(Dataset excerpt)
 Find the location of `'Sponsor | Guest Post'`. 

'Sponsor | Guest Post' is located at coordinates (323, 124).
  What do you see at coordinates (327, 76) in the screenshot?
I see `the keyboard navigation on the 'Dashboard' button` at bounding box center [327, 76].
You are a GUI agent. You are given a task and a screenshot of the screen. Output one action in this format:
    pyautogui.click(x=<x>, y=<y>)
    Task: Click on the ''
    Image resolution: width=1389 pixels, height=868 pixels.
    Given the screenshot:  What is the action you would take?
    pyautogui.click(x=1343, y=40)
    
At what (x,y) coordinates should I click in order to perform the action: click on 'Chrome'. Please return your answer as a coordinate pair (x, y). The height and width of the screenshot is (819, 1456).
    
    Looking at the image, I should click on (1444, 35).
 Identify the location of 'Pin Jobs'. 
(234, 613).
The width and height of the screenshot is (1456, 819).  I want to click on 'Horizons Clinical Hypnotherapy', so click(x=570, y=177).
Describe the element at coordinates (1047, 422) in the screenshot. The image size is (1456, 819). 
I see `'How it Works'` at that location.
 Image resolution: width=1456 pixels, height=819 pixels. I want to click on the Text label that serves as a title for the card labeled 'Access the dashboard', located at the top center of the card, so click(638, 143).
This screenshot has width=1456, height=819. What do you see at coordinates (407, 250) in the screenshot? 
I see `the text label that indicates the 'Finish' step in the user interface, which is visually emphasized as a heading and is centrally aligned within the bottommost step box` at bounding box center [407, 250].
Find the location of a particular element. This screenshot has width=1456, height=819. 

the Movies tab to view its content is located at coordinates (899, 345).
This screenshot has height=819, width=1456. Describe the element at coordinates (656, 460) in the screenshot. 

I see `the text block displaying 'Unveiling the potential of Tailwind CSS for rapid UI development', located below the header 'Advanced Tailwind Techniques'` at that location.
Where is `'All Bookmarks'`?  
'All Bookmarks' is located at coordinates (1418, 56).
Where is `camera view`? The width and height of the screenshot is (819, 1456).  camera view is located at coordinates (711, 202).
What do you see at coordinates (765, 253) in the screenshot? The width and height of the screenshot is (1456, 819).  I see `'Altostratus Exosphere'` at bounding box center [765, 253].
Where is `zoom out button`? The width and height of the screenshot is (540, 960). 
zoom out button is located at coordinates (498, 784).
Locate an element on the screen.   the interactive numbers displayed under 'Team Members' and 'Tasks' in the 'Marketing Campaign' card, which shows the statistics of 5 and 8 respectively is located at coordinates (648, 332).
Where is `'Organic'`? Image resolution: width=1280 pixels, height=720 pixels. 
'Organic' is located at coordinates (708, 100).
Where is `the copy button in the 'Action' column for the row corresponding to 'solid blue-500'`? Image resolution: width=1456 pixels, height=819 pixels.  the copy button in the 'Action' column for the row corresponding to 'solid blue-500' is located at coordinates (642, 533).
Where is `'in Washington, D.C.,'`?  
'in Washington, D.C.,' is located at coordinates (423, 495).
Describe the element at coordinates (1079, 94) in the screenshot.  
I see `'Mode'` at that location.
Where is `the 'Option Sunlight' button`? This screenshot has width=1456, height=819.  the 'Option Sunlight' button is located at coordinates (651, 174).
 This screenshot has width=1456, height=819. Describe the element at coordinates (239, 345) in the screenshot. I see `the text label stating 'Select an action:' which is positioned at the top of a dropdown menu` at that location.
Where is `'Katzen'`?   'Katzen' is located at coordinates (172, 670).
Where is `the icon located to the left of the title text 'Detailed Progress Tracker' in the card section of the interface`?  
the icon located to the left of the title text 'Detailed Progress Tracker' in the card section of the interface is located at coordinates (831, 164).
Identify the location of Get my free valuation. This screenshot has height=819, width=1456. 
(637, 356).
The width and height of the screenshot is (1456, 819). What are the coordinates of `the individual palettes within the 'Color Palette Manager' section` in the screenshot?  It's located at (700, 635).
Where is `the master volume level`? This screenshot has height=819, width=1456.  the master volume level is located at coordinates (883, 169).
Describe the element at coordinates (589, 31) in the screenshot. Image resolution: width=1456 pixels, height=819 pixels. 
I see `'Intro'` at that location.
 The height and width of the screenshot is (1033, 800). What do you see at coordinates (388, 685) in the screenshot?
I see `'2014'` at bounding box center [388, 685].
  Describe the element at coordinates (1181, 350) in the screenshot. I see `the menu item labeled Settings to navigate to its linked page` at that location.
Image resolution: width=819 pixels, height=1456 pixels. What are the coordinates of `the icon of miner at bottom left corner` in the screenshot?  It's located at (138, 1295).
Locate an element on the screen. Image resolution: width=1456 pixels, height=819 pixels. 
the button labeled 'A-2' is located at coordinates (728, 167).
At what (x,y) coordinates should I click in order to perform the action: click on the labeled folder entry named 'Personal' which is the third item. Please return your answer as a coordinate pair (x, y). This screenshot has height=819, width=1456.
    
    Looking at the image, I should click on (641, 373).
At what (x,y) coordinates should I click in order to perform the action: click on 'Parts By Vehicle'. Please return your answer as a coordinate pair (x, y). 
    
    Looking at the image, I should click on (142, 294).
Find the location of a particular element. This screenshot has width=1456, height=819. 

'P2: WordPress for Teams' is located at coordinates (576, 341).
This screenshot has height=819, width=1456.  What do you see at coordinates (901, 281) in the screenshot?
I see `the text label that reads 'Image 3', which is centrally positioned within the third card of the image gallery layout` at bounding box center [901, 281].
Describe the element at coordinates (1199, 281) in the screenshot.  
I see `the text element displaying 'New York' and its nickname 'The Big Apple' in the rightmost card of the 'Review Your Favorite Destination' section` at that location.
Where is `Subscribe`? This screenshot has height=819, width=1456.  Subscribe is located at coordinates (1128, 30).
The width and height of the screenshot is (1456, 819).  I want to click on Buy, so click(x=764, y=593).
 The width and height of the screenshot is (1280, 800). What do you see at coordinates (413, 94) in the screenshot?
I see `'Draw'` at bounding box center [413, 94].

■ **What is needed**: Render the listing as a Markdown table with columns n and Line, one row per line, leaving out blank lines. Begin at the line that contains "coordinates (651, 174)." and stop after the line that contains "(637, 356).".

■ **Response to the exercise**:
| n | Line |
|---|---|
| 1 | Where is `the 'Option Sunlight' button`? This screenshot has width=1456, height=819.  the 'Option Sunlight' button is located at coordinates (651, 174). |
| 2 |  This screenshot has width=1456, height=819. Describe the element at coordinates (239, 345) in the screenshot. I see `the text label stating 'Select an action:' which is positioned at the top of a dropdown menu` at that location. |
| 3 | Where is `'Katzen'`?   'Katzen' is located at coordinates (172, 670). |
| 4 | Where is `the icon located to the left of the title text 'Detailed Progress Tracker' in the card section of the interface`?   |
| 5 | the icon located to the left of the title text 'Detailed Progress Tracker' in the card section of the interface is located at coordinates (831, 164). |
| 6 | Identify the location of Get my free valuation. This screenshot has height=819, width=1456.  |
| 7 | (637, 356). |